Animal Crossing: New Horizons marks the latest entry in Nintendo’s almost twenty year old life sim franchise Animal Crossing. As with previous games, you’ll create a digital avatar, move into a town filled with talking animals, and carve out your place within it. Collecting endemic life, befriending the locals, and paying off your mountain of debt become core parts of a daily routine that you’ll obsessively adhere to while your real life falls into shambles. This time around however, you’ll be colonizing an island turning it from an uninhabited wasteland into the town of your dreams. So, how does New Horizons stack up? Let’s find out.
Developer: Nintendo
Publisher: Nintendo
Release Date: March 20th 2020
Reviewed on: Switch
Available on: Switch
Copy purchased
I want to begin this review with a walk down memory lane. There is a point to it, so please indulge me for a few paragraphs.
I first played Animal Crossing in 2003 following its North American release on the Gamecube. I couldn’t articulate why I enjoyed playing it so much, but there was a sort of mindless pleasure to collecting endemic life and selling it to slowly pay off your crippling debt.
The follow-up, Wild World, was the reason why I wanted a Nintendo DS. I had far more fun with this title as it managed to improve on everything that made the original so fun. It worked as a great sequel to a game I already held in fairly high regard.

City Folk was the first time I finished paying off all of the home loans. Changes had been made to reduce the amount of resource grinding that individual players needed to do, which led to me not giving up before the finish line. Despite that, this was the weakest entry in the franchise for me. The city gimmick didn’t change the flow of Animal Crossing enough. It was more of the same, which was fine but I’d hoped for a bit more.
Then there is New Leaf. This game has the honour of being one of the only games that I’d play instead of MapleStory while I was in college. It managed to integrate the city element from City Folk in a more meaningful way, while also re-introducing lapsed features like the tropical getaway island. It should go without saying that I have a very high opinion of New Leaf for doing to City Folk what Wild World did to the original Animal Crossing.
I have a very long memory filled history with Animal Crossing. However, there is a recurring theme here: each new game introduces a handful of features while attempting to iterate on the previous. This rather conservative approach to sequels has lead to a franchise where the gameplay hasn’t meaningfully evolved in the past twenty years. It’s still satisfying to settle into a routine of chores, but those with existing biases for or against Animal Crossing aren’t likely to have their minds changed by New Horizons as it delivers largely the same experience.

= What to do =
Check each statement against the review: 1. The reviewer purchased the copy of the game being reviewed. 2. The reviewer ranks City Folk as the strongest entry in the franchise. 3. The reviewer first played Animal Crossing on the Nintendo DS. Answer yes or no for each, and quote the words from the review that decide it. Rely on the review alone.

= Data shown =
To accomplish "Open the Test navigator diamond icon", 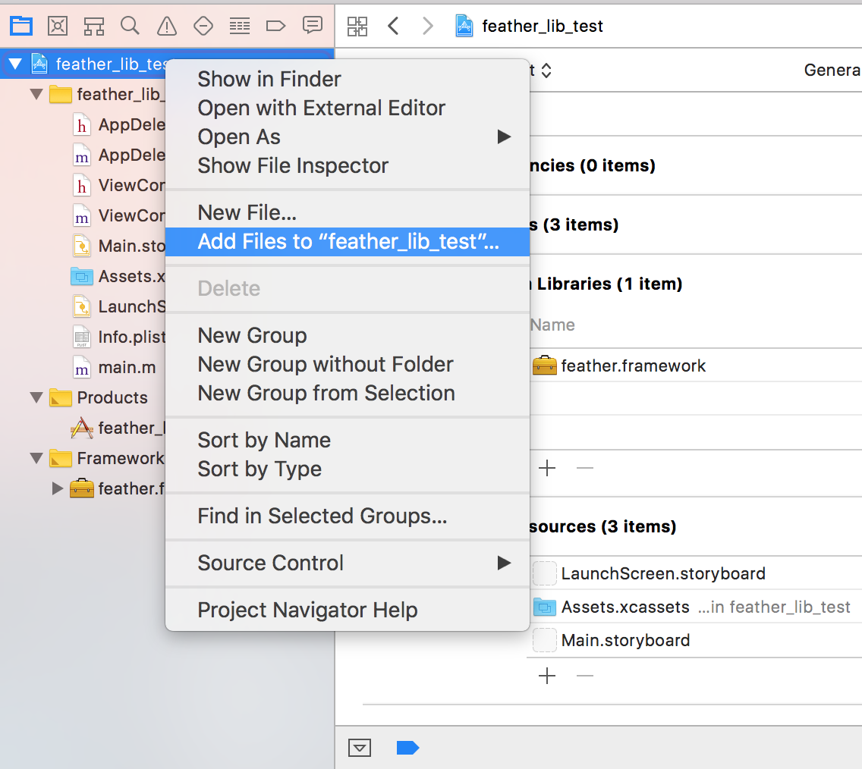I will click(203, 26).
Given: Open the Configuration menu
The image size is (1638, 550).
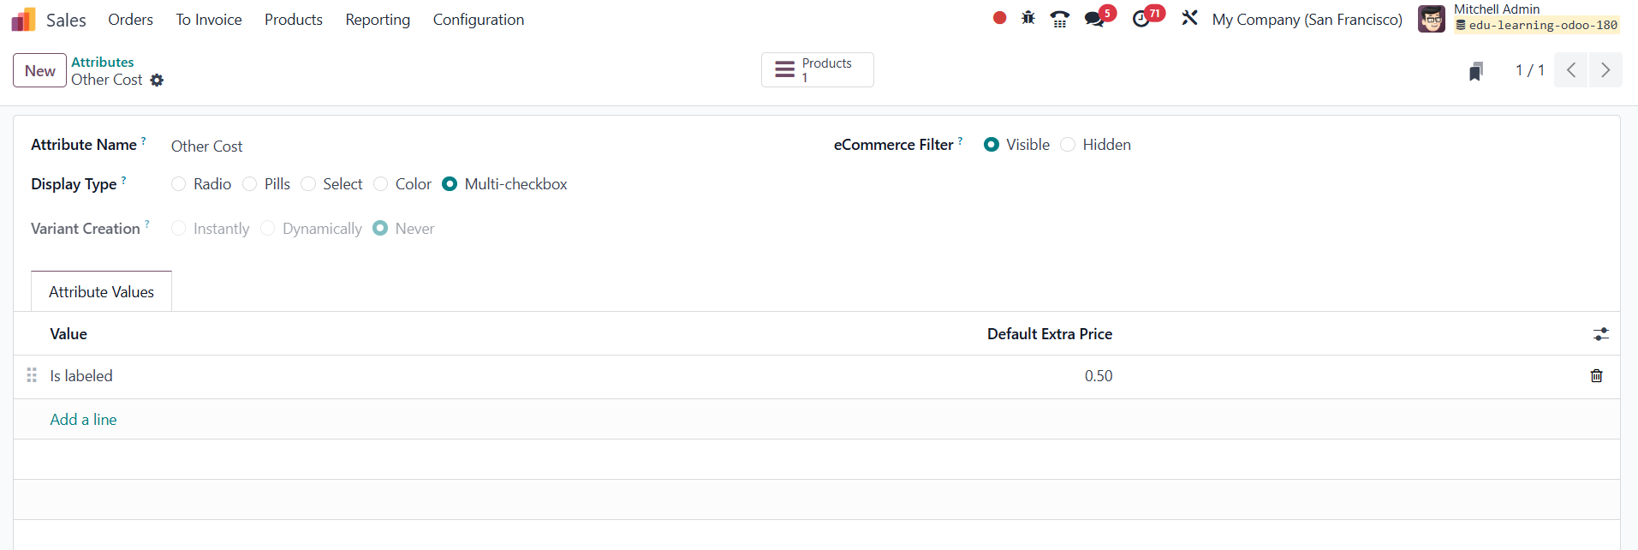Looking at the screenshot, I should coord(478,20).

= Task response =
1. Yes: "Copy purchased"
2. No: "this was the weakest entry in the franchise for me"
3. No: "I first played Animal Crossing in 2003 following its North American release on the Gamecube"